Hearing that in a follow-up interview this week, Jensen began to boil. “If you print that, I should almost sue her for that, because that is so far from the truth.”
If the two do call lawyers, it wouldn’t be the first time, which may help explain the current bad blood. Since last December they’ve been tangled in a dispute about something Jensen wrote in an e-mail that Rust felt was libellous. He was asked to apologize; he’s appealing.
And he insists he never wanted the job of PCO president anyway, so the idea that he was upset he had to resign is absurd. He was doing the organization a favour, he insists – and look how that turned out.

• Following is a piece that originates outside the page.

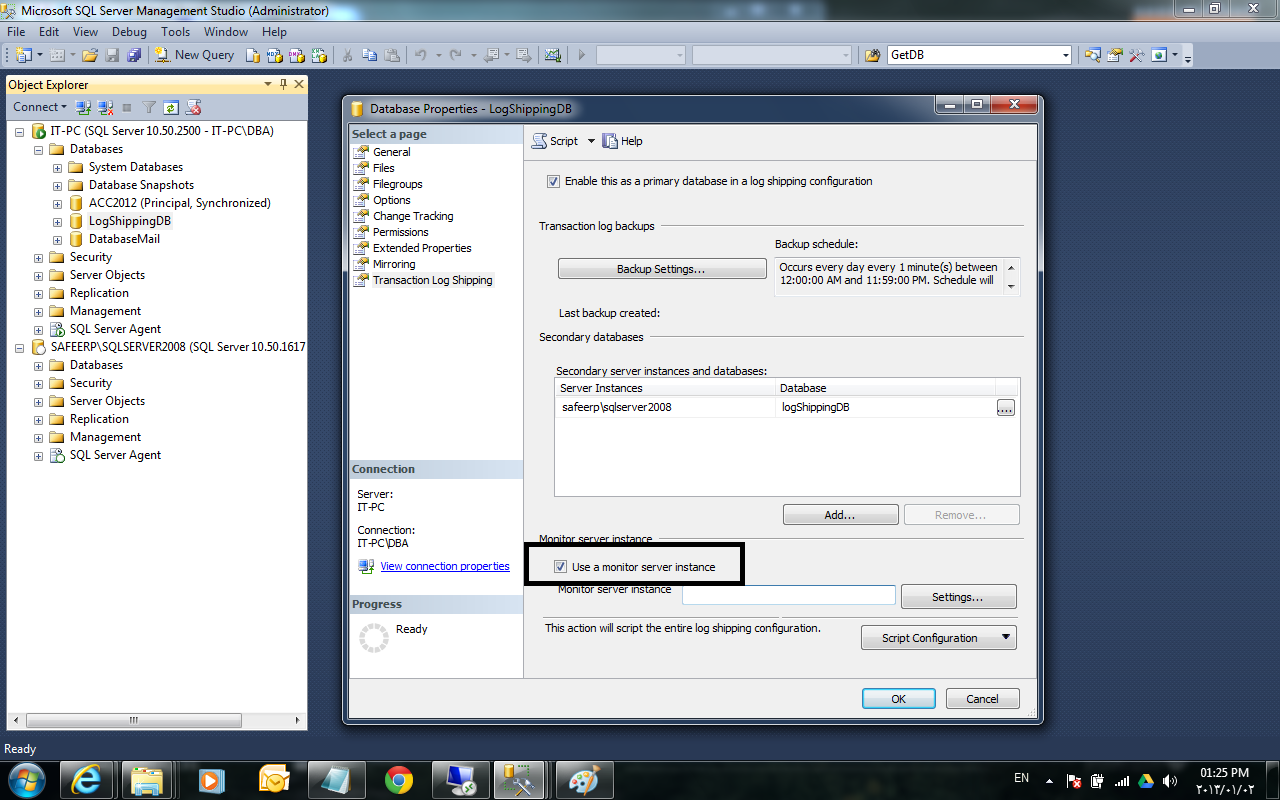The width and height of the screenshot is (1280, 800).
Task: Uncheck Use a monitor server instance
Action: 560,567
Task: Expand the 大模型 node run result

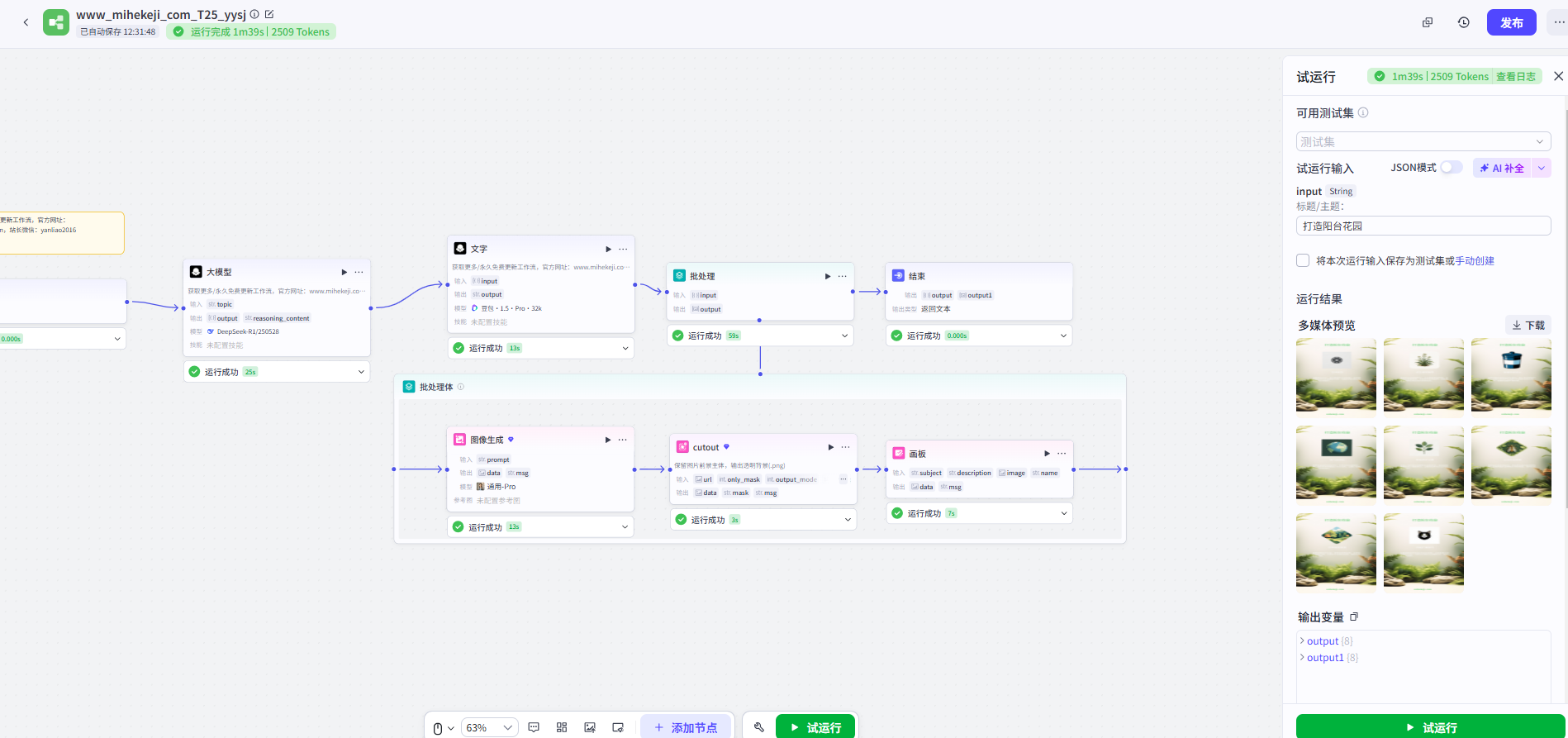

“When they couldn’t find somebody else for the job – for the good of the country and the good of the game, is the only reason I stood up and said, ‘Okay, I’ll do it,’” he said.
Jensen isn’t the only one in a legal tango after intemperate words to Rust. Peter Walker, a member of the PCO board from Calgary, found himself suspended for comments he made during the 2022 PCO annual general meeting.
All of which may have added some mildly paranoiac fuel to the belief among the G5 that the PCO board was overreaching its authority and seeking to silence opponents.
Leading up to the special general meeting, the presidents of the Ontario, Quebec, and Manitoba associations sent e-mail blasts to their members rallying them to turn out en masse and defeat the bylaws. But all three are also members of the PCO board, and publicly disparaging a board-mandated initiative is not generally acceptable conduct for a director of a not-for-profit corporation. They were threatened with suspension.
At the SGM on June 6, the new bylaws went down to a crushing defeat by a vote of 2644 to 188.
But to Daphne Micallef Reid, the president of Pickleball Ontario, democracy itself was still evidently at stake. In an adrenalized letter to her members, Micallef Reid warned she and others were facing suspension. Pickleball Canada, she said, had chosen to “get rid of more provincial representatives who speak up for our rights. Can you imagine if our government representatives did that? PCO’s autocratic politicking is ruining our beautiful sport. Many members of that board have a total disregard for the provincial needs, and they make sure that anyone who speaks up for our rights gets silenced.”
The letter, Rust told The Globe, was, “outright nonsense.”
This week, Micallef Reid informed the PCO executive she was stepping down from the board. Reached by The Globe for comment, she explained tersely, “I’ve got my hands full with all of the good things we’re doing in Ontario.”